La voici, en substance, telle que l’a racontée l’auteur9 cité en référence :
Un serpent audacieux ?
Il y avait jadis un indien de la tribu des Arawaks qui recommanda à sa fille Sésé de ne pas aller se baigner dans un bassin de la rivière quand elle n’était pas bien portante.
Malgré cela, un jour, Sésé, oubliant le conseil, se jeta à l’eau alors qu’elle était dans sa période féconde. Or dans le bassin vivait un serpent « tête chien » (acayouman en caraïbe) qui, s’emparant de la fille, la rendit mère.
On dit que l’animal se transformait en homme chaque nuit et la fille prit l’habitude d’aller le rejoindre près de la rivière, à l’insu de ses parents, lorsque le jour était tombé.
Sésé mit son enfant au monde dans la case de sa mère et très rapidement l’enfant aurait pris l’habitude d’aller s’ébattre dans le bassin avec son père.
Le frère de Sésé constata qu’elle avait souvent auprès d’elle des graines de balata10 alors qu’elle n’avait pas de coutelas pour les cueillir.
Un soir, il la suivit. Il la vit se diriger vers un gros pied de balata où elle s’arrêta. Alors le serpent apparut comme sortant de son ventre et monta à l’arbre puis, soudain transformé en homme, il secoua les branches pour en faire tomber des graines.
Mais était-ce vraiment des graines de balata que l’homme faisait tomber de l’arbre ? N’était-ce pas plutôt de ces graines qui mettent les femmes enceintes ?
Tout ceci fâcha le jeune frère de Sésé qui décida de tuer le serpent, ce qu’il fit le lendemain au moment où l’animal montait de nouveau dans l’arbre. Il le coupa en mille pièces. Sésé, toute peinée, ramassa jusqu’aux plus petits morceaux ; elle les enterra et les recouvrit de feuilles.

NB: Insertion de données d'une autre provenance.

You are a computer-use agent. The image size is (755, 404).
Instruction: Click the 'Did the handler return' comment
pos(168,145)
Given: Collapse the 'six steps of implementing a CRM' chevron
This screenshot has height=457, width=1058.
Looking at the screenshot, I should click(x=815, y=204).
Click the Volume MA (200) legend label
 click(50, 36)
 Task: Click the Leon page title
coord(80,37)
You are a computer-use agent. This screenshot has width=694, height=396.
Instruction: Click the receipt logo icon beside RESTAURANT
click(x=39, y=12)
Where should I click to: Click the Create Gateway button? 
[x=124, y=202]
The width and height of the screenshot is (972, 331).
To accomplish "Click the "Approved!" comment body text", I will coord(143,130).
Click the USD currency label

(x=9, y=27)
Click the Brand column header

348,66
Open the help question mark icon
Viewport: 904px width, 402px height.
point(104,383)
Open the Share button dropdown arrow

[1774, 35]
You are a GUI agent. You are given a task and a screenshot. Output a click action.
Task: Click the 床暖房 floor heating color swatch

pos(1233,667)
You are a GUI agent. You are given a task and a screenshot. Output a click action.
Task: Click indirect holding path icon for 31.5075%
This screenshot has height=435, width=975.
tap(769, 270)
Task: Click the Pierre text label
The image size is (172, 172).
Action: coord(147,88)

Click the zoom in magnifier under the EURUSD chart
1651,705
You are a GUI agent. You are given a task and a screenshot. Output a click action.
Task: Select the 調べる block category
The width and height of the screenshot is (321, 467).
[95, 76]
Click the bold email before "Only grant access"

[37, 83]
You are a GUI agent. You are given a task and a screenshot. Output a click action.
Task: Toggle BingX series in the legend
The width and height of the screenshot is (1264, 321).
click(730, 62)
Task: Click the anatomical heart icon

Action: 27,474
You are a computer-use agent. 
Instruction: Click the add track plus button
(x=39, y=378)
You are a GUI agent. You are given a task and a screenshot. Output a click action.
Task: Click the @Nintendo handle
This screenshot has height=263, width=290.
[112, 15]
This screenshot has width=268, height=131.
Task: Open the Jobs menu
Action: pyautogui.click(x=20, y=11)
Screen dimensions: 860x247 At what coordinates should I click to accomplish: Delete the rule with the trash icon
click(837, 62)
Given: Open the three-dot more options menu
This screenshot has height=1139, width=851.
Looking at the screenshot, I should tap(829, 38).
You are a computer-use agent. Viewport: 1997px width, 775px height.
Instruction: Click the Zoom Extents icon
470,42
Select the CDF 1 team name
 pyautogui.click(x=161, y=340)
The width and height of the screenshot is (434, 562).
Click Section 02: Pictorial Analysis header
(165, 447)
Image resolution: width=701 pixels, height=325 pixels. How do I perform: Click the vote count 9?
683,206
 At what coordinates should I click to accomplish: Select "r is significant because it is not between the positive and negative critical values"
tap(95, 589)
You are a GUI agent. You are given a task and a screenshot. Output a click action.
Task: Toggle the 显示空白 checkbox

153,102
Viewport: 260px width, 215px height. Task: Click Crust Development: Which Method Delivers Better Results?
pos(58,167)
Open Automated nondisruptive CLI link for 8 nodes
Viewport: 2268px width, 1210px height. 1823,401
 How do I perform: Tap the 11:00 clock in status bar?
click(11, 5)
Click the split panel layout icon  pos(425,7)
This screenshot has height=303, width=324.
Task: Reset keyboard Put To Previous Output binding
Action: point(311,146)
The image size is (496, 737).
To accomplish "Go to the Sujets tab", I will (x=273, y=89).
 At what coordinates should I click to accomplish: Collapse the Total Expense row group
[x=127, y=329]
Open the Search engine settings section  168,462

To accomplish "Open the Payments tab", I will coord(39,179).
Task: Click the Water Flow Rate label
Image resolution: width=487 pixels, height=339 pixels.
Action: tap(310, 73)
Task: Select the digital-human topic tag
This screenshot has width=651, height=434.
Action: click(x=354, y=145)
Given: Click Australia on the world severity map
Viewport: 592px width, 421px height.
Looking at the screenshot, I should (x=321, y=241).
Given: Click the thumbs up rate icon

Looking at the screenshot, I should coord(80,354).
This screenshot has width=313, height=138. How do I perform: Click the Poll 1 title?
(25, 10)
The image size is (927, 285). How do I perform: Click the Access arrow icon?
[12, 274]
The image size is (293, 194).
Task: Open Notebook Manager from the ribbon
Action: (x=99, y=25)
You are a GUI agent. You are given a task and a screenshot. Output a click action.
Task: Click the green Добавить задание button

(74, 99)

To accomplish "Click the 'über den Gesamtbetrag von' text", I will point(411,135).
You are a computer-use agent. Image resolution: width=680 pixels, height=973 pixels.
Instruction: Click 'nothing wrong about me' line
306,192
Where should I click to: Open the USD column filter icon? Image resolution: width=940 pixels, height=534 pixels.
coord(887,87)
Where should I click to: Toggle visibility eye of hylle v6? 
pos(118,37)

Quelques mois plus tard, tandis qu’il chassait de ce côté, le même frère entendit un grand bruit à l’endroit où le serpent était enterré. S’étant approché, il aperçut quatre cases remplies d’Amérindiens : c’était les enfants du « serpent » cher à Sésé.
Ceux de la première case furent contents de voir leur oncle, il devait s’agir des Kalinagos, mais ceux des trois autres cases11 se montrèrent hostiles parce qu’il avait tué le serpent.
Malgré cela les chefs conseillèrent de ne pas tuer leur oncle et Kalinagos et Taïnos échangèrent des cadeaux et vécurent comme des amis jusqu’au jour où Sésé, devenue vieille et toujours inconsolée, dit aux Kalinagos de tuer un petit Taïnos pour venger le serpent.
Ainsi fut fait. Mais les Taïnos tuèrent à leur tour un petit Kalinago. C’est ainsi que commença la guerre entre nos deux peuples.
*******
La dernière légende révèle une parenté originelle entre Taïnos et Kalinagos, mais tend aussi à expliquer la guerre que se livrèrent nos deux peuples au cours de la période précolombienne.
Ces récits légendaires nous confirment que les deux ethnies ont la même origine, celle des Arawaks.
Nous sommes tous des enfants de Sésé
Ainsi plus de la moitié de la population installée à cette époque dans les Grandes Antilles, à savoir les Cubains, les Haïtiens, les Portoricains et les Dominicains, a des origines taïnos.
Cette ethnie a souvent été identifiée à tort par le terme générique d’Arawaks en opposition à celui de Caraïbes qui correspond aux Kalinagos.
Ces derniers, dont je suis issu, sont originaires du nord du Venezuela. Ils ont migré vers les îles des Caraïbes un peu plus tard, vers la fin du IXe siècle de notre ère. Lorsque nous sommes arrivés, ces îles étaient donc loin d’être inoccupées. En effet, depuis le Ve siècle avant notre ère, elles étaient habitées par les Taïnos.